§ **About this task**:
Only the lines holding "arrow" are wanted. Copy every one from the records below.

---------- Recorded data

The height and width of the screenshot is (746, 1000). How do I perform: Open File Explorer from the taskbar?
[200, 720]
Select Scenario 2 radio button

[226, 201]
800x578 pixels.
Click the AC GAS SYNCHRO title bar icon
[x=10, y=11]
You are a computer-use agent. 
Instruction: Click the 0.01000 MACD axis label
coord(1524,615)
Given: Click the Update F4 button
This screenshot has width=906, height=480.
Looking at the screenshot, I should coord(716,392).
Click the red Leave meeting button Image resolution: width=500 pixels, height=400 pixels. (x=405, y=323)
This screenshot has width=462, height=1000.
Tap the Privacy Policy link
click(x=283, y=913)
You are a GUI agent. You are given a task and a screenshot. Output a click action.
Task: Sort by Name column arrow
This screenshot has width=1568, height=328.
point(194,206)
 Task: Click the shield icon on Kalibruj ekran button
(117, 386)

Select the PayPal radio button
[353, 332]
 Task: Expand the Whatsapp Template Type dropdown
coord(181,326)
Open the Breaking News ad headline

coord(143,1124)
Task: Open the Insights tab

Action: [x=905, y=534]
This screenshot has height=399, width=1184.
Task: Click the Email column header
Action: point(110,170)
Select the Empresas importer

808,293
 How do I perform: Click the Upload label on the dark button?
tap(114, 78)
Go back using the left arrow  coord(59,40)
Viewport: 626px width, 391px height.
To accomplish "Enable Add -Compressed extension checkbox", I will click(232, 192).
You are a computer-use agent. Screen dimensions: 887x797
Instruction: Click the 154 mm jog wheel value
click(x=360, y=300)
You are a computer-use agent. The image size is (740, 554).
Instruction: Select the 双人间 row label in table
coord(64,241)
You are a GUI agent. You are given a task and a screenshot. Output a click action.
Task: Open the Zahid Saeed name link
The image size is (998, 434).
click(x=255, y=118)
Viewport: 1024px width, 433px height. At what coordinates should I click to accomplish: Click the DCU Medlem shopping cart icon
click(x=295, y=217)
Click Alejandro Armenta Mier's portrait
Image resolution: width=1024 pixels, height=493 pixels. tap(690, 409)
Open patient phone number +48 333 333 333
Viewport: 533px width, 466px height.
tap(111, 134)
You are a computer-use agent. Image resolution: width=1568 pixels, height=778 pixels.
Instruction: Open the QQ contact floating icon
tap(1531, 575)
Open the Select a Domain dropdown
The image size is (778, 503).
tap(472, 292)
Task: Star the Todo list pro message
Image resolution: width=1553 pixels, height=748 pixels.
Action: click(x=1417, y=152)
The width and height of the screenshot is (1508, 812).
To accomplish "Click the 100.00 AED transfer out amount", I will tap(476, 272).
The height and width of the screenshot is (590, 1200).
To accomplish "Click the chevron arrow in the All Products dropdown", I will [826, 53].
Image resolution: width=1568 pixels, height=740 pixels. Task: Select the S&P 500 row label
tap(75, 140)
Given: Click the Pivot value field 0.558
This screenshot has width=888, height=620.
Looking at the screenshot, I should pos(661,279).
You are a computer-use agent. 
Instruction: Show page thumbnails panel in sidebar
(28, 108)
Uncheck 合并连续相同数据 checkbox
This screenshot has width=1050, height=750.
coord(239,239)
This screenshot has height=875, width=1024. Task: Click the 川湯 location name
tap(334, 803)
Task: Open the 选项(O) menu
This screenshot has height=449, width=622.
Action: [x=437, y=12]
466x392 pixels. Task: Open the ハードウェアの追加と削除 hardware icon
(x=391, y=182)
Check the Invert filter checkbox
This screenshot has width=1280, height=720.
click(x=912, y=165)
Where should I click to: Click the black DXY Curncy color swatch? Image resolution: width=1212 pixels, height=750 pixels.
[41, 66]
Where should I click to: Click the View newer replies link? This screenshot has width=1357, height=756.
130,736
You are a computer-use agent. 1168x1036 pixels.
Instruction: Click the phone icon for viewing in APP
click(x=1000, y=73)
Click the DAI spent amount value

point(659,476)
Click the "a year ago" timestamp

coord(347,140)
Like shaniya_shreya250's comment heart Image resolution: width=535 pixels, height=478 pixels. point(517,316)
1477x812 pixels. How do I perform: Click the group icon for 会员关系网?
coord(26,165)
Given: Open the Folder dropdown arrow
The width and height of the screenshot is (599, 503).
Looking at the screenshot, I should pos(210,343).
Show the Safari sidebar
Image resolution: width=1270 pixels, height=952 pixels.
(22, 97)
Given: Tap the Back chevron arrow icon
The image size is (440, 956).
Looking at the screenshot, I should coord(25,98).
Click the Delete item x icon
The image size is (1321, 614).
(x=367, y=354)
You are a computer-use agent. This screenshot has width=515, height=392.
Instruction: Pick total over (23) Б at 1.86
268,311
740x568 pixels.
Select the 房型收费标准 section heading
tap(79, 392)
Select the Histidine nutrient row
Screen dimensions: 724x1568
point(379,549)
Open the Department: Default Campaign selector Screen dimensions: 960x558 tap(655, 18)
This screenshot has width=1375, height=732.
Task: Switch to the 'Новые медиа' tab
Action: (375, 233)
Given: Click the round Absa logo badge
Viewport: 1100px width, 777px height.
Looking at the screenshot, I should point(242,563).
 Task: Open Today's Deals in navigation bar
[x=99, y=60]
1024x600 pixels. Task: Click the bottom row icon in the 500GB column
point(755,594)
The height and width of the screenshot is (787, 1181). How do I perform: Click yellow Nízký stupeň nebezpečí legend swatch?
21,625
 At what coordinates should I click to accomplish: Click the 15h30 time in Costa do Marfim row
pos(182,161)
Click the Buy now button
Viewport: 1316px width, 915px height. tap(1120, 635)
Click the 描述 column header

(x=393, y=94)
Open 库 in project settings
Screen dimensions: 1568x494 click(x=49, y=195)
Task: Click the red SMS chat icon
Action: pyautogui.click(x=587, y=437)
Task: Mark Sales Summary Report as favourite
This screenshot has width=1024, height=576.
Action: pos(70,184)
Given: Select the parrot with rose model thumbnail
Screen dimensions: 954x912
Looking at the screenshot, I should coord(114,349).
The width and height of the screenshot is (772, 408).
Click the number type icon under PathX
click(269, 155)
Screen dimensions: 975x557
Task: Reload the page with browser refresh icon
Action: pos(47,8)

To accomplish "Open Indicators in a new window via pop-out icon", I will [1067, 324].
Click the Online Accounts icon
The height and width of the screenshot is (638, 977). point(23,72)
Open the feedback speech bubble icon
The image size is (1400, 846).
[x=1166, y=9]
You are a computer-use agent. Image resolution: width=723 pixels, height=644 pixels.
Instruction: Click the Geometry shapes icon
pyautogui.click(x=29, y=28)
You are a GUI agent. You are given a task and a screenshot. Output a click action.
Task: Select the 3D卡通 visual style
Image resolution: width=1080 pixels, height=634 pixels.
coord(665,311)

--------------------

§ **Response area**:
Task: Sort by Name column arrow
Go back using the left arrow  coord(59,40)
To accomplish "Click the chevron arrow in the All Products dropdown", I will [826, 53].
Given: Open the Folder dropdown arrow
Given: Tap the Back chevron arrow icon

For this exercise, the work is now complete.